An ethnic Korean and the second generation in her family born in the former Soviet Union, Rafikova could not speak Korean. Her mother tongue is Russian.
"Because my face and skin look Korean, they automatically thought I was Korean," said Rafikova, 58, whose maiden name is Choi. "They would talk to me naturally, but I would look at them with blind eyes and deaf ears, and being a Korean in blood and skin, I felt ashamed."
Rafikova is one of thousands of ethnic Koreans whose ancestors immigrated to Russia's Far East in the second half of the 19th century, seeking to escape famine, economic hardship and the threat of Japanese imperialism in their homeland.
Then, in the 1930s, Soviet dictator Josef Stalin's government sent about 200,000 ethnic Koreans thousands of miles west to Central Asia -- in particular to Uzbekistan and Kazakhstan -- on the premise that otherwise they might act as spies for Japan.

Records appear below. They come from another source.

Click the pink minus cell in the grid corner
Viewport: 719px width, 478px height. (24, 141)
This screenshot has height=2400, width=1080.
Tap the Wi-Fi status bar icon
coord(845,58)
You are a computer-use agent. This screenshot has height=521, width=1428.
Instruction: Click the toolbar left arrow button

With the demise of the Soviet Union in 1991, life for about 450,000 Soviet Koreans was disrupted again. In newly independent Uzbekistan and Kazakhstan, discrimination against people other than Uzbeks and Kazakhs became common.
Thousands of ethnic Koreans joined ethnic Russians in leaving Central Asia for Russia in the 1990s. Some, however, made it to the United States.

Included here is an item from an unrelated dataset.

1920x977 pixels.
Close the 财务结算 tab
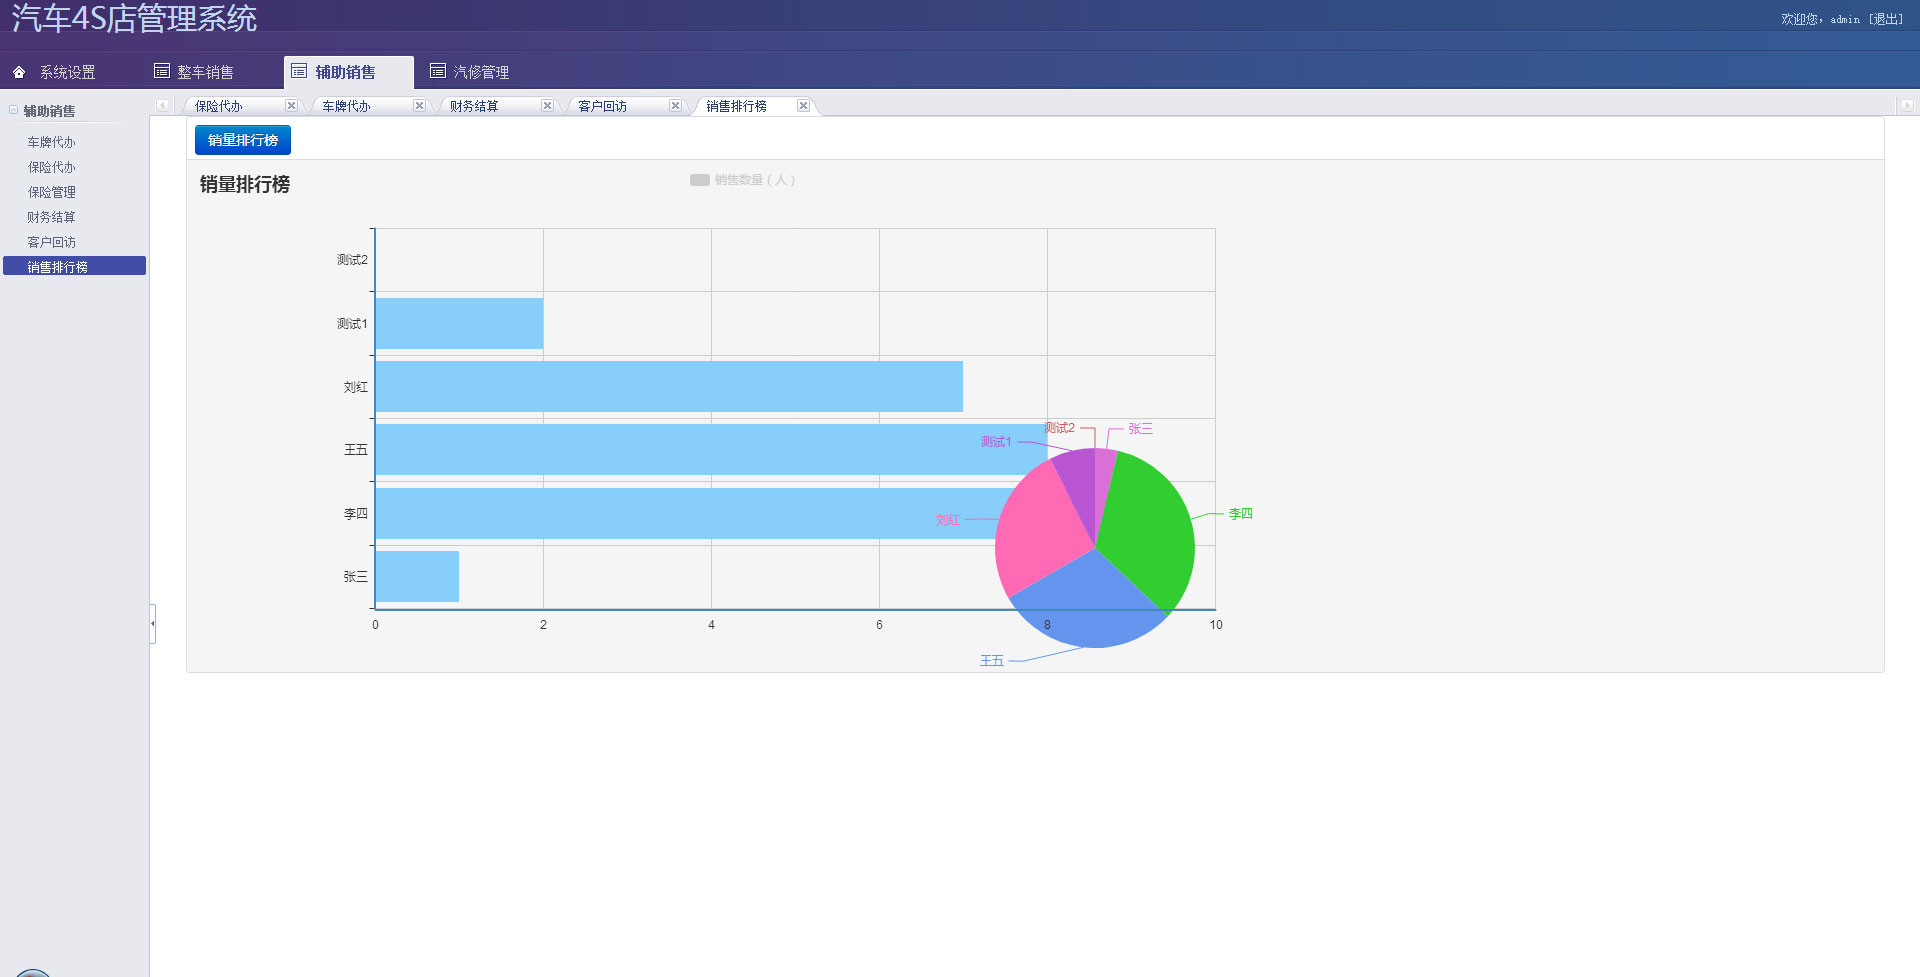point(547,106)
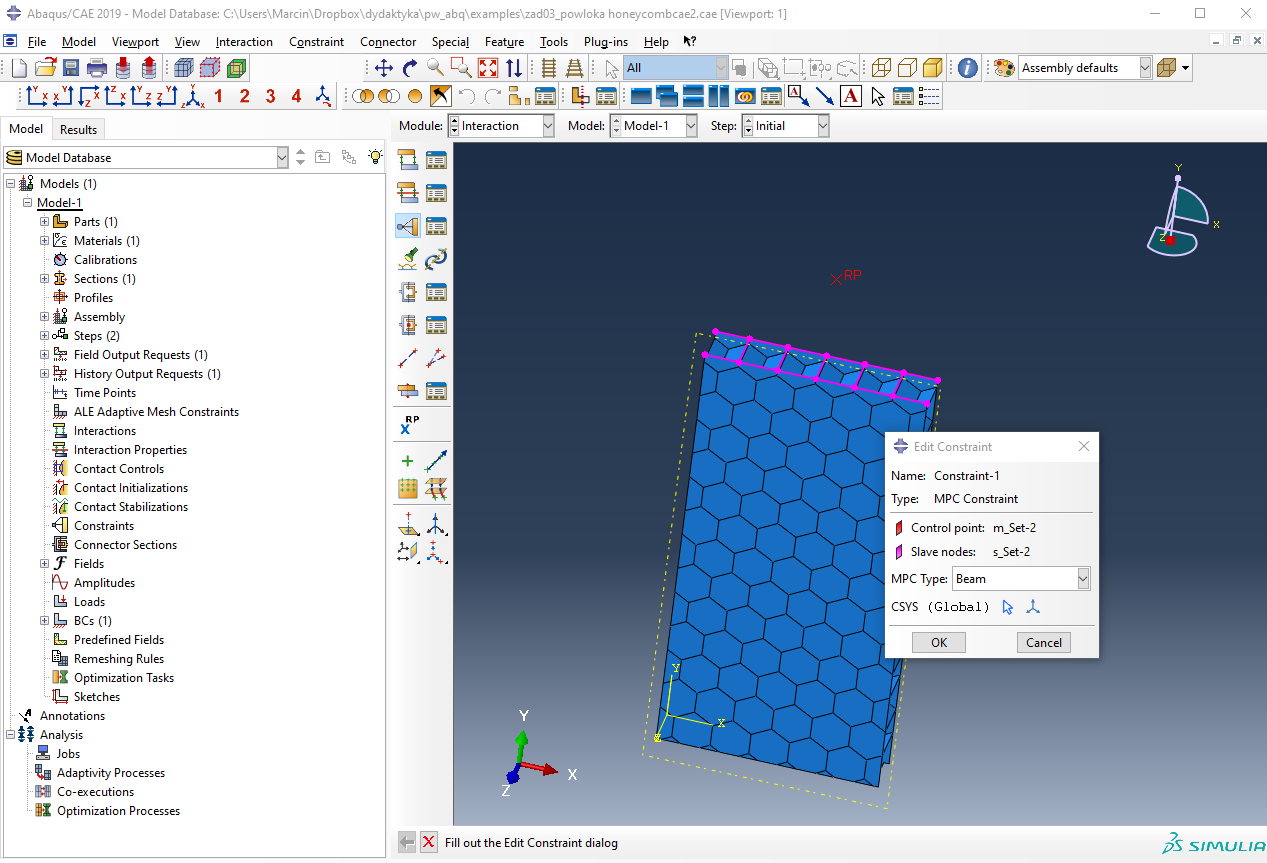Click the Print icon in toolbar

(x=97, y=68)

Many of those who landed here, like Rafikova, now yearn to learn more about their cultural heritage and develop closer ties with other Korean Americans. But they often find that the Korean community has not fully embraced them.

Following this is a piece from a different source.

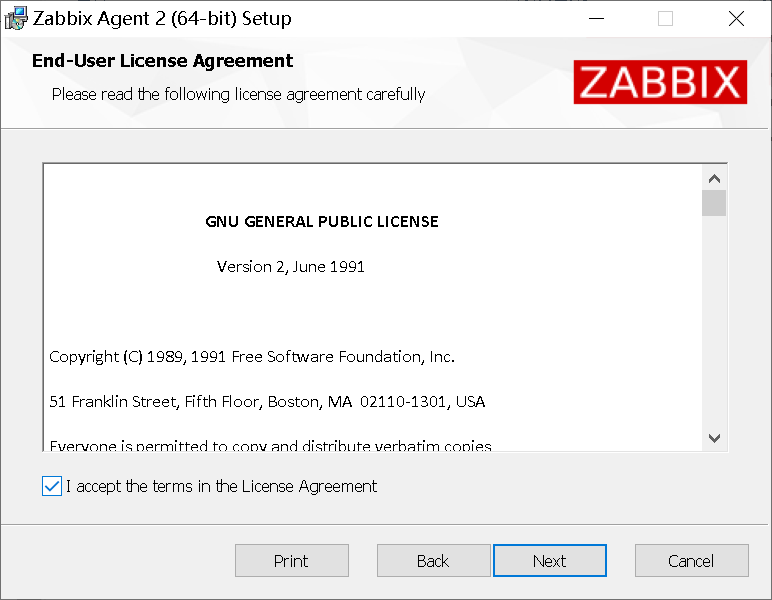
Task: Proceed by clicking Next
Action: pyautogui.click(x=549, y=561)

Rafikova is intent on bridging the gap between Korean Americans -- most of them originally from South Korea -- and Russian-speaking Korean immigrants, for whom she also wants to carve out a special niche in Los Angeles.
"I am trying to build a Russian Korean American community," said Rafikova, who recently married an ethnic Russian and merged his sons -- ages 14 and 11 -- and her 16-year-old daughter into one family. "I want to unite our people."
The gregarious former university academic knows firsthand the feeling of being left out.
Her first husband died in 1995, the year before she first visited the United States. So with few friends and only her preteen daughter for company, her early years in America were ones of isolation. But not a person to give up without a fight, she decided to do something to combat her loneliness.
Building on a few phrases of an antiquated Korean dialect she had learned from her now-deceased parents, Rafikova taught herself Korean, which she now speaks fluently -- though with a Russian accent, she acknowledged.
A staunch born-again Christian, she studied theology using books and other materials gathered from Christian academic institutions with the help of John Kim, a local Korean American pastor who sponsored Rafikova's initial visit to America.
In 1999, she was able to start a church with the financial backing of Kim, whom she met during one of his many missionary trips to Uzbekistan.
Today, the little house of worship, in a small hall on the first floor of the World Agape Mission on South Lake Avenue on the outskirts of Koreatown, provides a sanctuary mainly for Koreans who came from Uzbekistan. Their first language is Russian, and they were weaned on the cultural norms and political dogma of the Soviet Union.
Rafikova now spends most Sundays ministering to the congregation. She also works on a contract basis as the Russian program director for Angels' Haven Outreach, a Santa Clarita-based international adoption agency. The remainder of her time is filled helping Russian Koreans deal with the process of gaining refugee status and settling into life in the United States.
"This is my great concern," Rafikova said. "When people come, they need shelter. They need help."
Most of the Russian Koreans are in the United States as refugees. In Uzbekistan, Koreans have become increasingly marginalized because of their ethnicity, language and religious beliefs. Most are atheist, Russian Orthodox or Christians of other kinds, whereas the dominant faith in Uzbekistan is Islam. Uzbek -- a member of the Turkic family of languages -- has become the official language of the republic, further alienating Russian-speaking ethnic Koreans.
Rafikova's aim is to ensure that newcomers to America have a safety net that allows them to more easily adapt to their new land.
To give the immigrants a stronger chance of gaining access to the vast business empire run by Korean Americans in Los Angeles, Rafikova is seeking to raise funds that would allow her to organize Korean-language classes for them.
"The church has united us, but the Russian Korean American community will develop us," Rafikova said.